Beyond the geopolitical premium, structural underinvestment in the global oil and gas industry from 2020 through 2024 has tightened supply. Capital expenditure across the major integrated companies fell roughly 40 percent during the pandemic and the energy transition narrative that followed, and the bounce-back in spending has not yet rebuilt the production capacity that was lost. The result is an industry running at higher utilization with less spare capacity than at any point in the last two decades, which translates to operating leverage. Each marginal dollar of revenue produces more incremental profit than it would in a more loosely constrained industry.

Sector rotation has historical patterns that investors can use. In late-cycle expansions, energy and materials typically lead as commodity prices rise. In early recessions, defensive sectors like consumer staples, healthcare, and utilities tend to outperform. In recovery phases, financials and industrials lead as rates rise and capital spending returns. The current pattern of energy leadership combined with relative weakness in technology suggests the market is pricing late-cycle dynamics, although other indicators are more mixed.

The Federal Reserve's rate path is the swing factor. The Federal Open Market Committee meets May 6 and 7 with markets pricing a hold at the current range and roughly 64 percent odds of a 25 basis point cut at the June meeting. The dot plot will be updated at the June meeting and is likely to be the more important data point for sector positioning. A more dovish Fed favors growth sectors like technology and consumer discretionary. A more hawkish Fed extends the energy and financials trade.

For an investor considering whether to participate in the rotation, the first question is whether the recent leadership has run too far. Energy has gained 38 percent year-to-date and 84 percent from the May 2024 trough. Valuation metrics for the sector are now in the upper third of historical ranges, with the XLE Energy ETF trading at roughly 14 times forward earnings, compared to a five-year average of 11 times. The trade is not as cheap as it was twelve months ago. It is also not at the kind of extreme valuation that has historically marked sector tops, which have typically come at 20 times forward earnings or higher.

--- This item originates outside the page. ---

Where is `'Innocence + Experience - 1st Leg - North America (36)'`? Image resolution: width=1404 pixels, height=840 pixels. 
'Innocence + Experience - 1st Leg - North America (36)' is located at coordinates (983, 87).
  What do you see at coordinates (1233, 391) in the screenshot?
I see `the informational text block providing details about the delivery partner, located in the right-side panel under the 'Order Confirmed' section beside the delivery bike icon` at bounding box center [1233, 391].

Practical exposure for retail investors is straightforward. The Energy Select Sector SPDR Fund (XLE) is the dominant vehicle, with $43 billion in assets and a 0.10 percent expense ratio. The Vanguard Energy ETF (VDE) offers similar exposure at 0.10 percent. For investors wanting exposure to integrated oil and gas without the smaller exploration and production names, the iShares Global Energy ETF (IXC) leans more heavily on Exxon, Chevron, BP, Shell, and TotalEnergies. For dividend-focused exposure, the Alerian MLP ETF (AMLP) offers higher yields tied to midstream pipelines, although MLP tax treatment requires a K-1 filing and adds complexity.

Sector rotation does not mean abandoning a diversified portfolio. The argument for slight tactical overweights to leading sectors is grounded in momentum studies, including the work of Asness and Frazzini, which found that sectors leading in twelve-month relative strength tended to continue leading for an additional six to nine months on average. The same studies showed that the persistence broke down at 18 to 24 months, suggesting tactical overweights should be reviewed regularly rather than held indefinitely. For a long-term investor, a 4 to 6 percent overweight to energy with a planned review point at the end of 2026 captures most of the historical edge while keeping the rest of the portfolio diversified.

Information presented is for educational purposes and is not investment advice.